During the tech boom Silicon Valley, universities and metropolitan cities around the country developed business incubators as a means to help new business startups fuel new ideas, access resources and staffing, and reduce startup investments. In fact, the National Business Incubation Association reports that business incubators help successfully launch over 87% of their firms and approximately 84% of those firms continue to thrive in their local community’s years after introduction.
Today, the food industry is applying the same idea utilizing culinary incubators and shared kitchens. With high costs for startup including space rental, build outs, equipment, food safety certifications, maintenance and more, small business entrepreneurs can find it daunting to procure the capital needed to launch a new food product or business.
Today’s food incubators are not just commercial kitchens, they are also food manufacturing centers home to catering businesses, food trucks and food product startups. Incubators are meant to bring businesses together to utilize shared resources and economies of scale, but they also provide the human support of community and networking that is so critical to startups.

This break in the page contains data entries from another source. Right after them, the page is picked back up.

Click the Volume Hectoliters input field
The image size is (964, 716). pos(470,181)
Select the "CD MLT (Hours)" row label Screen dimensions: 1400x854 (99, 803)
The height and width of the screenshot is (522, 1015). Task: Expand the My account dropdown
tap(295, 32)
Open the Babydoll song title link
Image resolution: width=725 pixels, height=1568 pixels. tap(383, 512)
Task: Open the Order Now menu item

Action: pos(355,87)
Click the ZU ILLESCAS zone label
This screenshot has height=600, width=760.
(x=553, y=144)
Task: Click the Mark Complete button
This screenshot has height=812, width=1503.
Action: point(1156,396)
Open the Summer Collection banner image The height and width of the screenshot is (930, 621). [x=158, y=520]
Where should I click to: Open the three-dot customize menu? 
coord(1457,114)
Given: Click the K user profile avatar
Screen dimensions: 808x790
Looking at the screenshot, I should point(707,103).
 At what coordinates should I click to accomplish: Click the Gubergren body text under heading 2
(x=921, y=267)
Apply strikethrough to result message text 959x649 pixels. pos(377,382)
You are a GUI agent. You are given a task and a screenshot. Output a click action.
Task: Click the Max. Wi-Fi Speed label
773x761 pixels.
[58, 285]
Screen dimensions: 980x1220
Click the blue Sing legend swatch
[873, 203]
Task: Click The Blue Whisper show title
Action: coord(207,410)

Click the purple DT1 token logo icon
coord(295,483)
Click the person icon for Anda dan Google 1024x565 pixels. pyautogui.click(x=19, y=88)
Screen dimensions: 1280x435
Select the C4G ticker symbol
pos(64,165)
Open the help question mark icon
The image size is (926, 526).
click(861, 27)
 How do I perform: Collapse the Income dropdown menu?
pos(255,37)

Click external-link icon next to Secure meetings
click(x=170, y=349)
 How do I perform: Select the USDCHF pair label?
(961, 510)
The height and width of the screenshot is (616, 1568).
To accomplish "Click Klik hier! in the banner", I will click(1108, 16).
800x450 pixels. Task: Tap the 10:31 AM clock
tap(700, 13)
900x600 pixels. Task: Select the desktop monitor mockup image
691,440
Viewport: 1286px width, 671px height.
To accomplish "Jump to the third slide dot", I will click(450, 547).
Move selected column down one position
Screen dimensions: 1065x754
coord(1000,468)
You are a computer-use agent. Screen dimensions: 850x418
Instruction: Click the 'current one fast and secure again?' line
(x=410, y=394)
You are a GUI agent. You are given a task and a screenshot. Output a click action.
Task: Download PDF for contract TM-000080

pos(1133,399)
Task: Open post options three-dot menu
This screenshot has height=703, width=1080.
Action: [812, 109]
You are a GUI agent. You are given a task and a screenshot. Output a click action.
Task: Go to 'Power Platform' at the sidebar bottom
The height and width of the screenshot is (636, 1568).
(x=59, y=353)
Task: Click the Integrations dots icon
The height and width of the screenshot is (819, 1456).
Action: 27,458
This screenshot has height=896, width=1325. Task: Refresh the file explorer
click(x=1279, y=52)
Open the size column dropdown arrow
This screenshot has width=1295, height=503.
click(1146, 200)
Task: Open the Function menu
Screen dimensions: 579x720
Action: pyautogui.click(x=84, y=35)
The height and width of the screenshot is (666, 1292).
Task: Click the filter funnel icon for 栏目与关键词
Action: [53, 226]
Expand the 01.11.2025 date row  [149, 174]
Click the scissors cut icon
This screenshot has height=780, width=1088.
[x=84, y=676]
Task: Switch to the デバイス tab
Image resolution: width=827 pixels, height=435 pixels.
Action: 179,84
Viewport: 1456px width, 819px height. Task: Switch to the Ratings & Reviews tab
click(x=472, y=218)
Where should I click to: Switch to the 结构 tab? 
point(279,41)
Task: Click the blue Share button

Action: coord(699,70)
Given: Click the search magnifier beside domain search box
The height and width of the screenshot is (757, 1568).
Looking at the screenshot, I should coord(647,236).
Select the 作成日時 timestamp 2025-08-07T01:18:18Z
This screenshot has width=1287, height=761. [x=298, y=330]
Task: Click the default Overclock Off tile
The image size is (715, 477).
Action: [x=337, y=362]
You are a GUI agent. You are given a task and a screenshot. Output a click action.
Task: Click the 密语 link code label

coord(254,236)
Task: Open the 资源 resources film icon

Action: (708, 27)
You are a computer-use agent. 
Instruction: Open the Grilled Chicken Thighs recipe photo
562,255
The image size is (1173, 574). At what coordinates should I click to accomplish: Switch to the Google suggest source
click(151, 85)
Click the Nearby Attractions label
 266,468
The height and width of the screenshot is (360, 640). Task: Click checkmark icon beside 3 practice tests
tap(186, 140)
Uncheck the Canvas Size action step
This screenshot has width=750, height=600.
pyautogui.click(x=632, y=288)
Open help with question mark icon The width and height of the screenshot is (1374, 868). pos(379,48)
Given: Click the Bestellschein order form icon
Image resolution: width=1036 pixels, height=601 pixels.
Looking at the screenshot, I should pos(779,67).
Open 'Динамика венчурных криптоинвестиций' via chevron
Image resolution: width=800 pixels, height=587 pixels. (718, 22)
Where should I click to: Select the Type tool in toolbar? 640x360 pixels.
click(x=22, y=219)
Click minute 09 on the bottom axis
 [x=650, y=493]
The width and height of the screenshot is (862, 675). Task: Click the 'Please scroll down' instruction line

Like business incubators, food incubators have many forms and specializations. Some food incubators are owned by other food businesses, some are owned by entrepreneurs, some are owned by communities and others yet are owned by non-profits like Detroit’s Hopeful Harvest which is owned and managed by Forgotten Harvest Food Rescue Mission.
What started as a small side business to process and co-pack excess food from Forgotten Harvest and their 115 acre farm, has grown into a full-scale business that provides not only on-the-job training for many people, but also a much needed service and economic growth. Like many food incubators, Hopeful Harvest is a full-service manufacturing and support facility that includes processing, manufacturing, bottling and packaging for fresh refrigerated, frozen and dry storage products. The facility also includes sourcing, labeling and marketing services and has 10 employees supporting more than 30 food businesses.
Other food incubators around the country offer similar services and many include additional services like culinary development as well as R&D labs.
We believe food incubators are proof that the food economy continues to be filled with inspiring new ideas and the trend that shared economies promote collaborative business.